Rumors of clandestine programs and hypersonic planes fascinate defense buffs and analysts alike. A case in point is the rumored SR-91 Aurora, a rumored replacement for the legendary SR-71 Blackbird, covered in the same veil of secrecy that surrounded the F-117a stealth fighter a tradition of Skunk Works’ masterful skill in cloak-and-dagger innovation.

The history of the SR-91 Aurora is not one of hard facts, but of a quilt of unexplained events, financial mysteries, and rumors within the aerospace community. What they imply is a reconnaissance aircraft with hypersonic capability, supposedly Mach 5+ or better, long speculated but never officially confirmed.
Let us follow the crumbs that have fed the rumor of this supposed wonder of aviation. The British Ministry of Defence report of May 2006 suggested United States Air Force (USAF) interest in creating a Mach 4-6 supersonic vehicle. This is not proof, but it may be taken as a wink towards the project’s existence.
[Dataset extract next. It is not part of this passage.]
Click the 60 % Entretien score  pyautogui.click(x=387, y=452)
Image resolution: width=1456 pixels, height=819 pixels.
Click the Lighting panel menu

And then there are the sonic footprints upon our planet, such as the ghostly echoes. The “skyquakes” rumbling over Los Angeles since the beginning of the 1990s, ever on their way to the mysterious Area 51, implies operations beyond any publicly acknowledged capability. These so-called skyquakes fall on the historical precedent set that retired the SR-71 on March 6, 1990. Unchallenged by the USAF, this quiet shut-down indicated a potential substitute could the Aurora be the missing piece of this aerial puzzle?
The Aurora itself allegedly blinked onto the fringe of public consciousness as a result of a censorial slipup, its name appearing within the Pentagon’s 1985 budget proposal alongside the SR-71 and U-2. The accident has likely altered nothing and everything: even though the name since was changed, the reputation of that blunder persists.
Celebrated flight writer Bill Sweetman has been a prime interpreter, reading between the financial and auditory lines suggesting the existence of the SR-91. In 2006, he spotted a $9-billion hole in the Air Force operations budget that could quite conceivably fit a project of Aurora’s size and covertness.
The most pictorially satisfying evidence, though circumstantial, came in August 1989 when Chris Gibson, an experienced observer, spotted a triangular-shaped aircraft flying over the North Sea. This, combined with subsequent reports of strange contrails and a strange aircraft combining with a USAF formation close to Beale Air Force Base, makes up the saga of a working hypersonic vehicle that is taking the aeronautical engineering boundaries to their limits.
The Groom Lake base, so bound up in secrecy, is itself a probable testing ground for such an aircraft. Its six-mile runway, laid out across the desert, would support the extreme take-off and landing rates that a hypersonic aircraft would require. And Lockheed’s legendary Skunk Works, whose legacy includes the administration of high-risk, high-secrecy programs, is the profile of a prime contractor for this ghostly machine.
But the SR-91’s story does have its doubters. Some have speculated that technology developments in unmanned aerial vehicles (UAVs) and spy satellites could have made the Aurora project obsolete prior to its disclosure. Others, such as retired Skunk Works chief Ben Rich, have scoffed at the mere possibility of such an aircraft as mythical a designation tacked on to the B-2 bomber program that acquired a life of its own.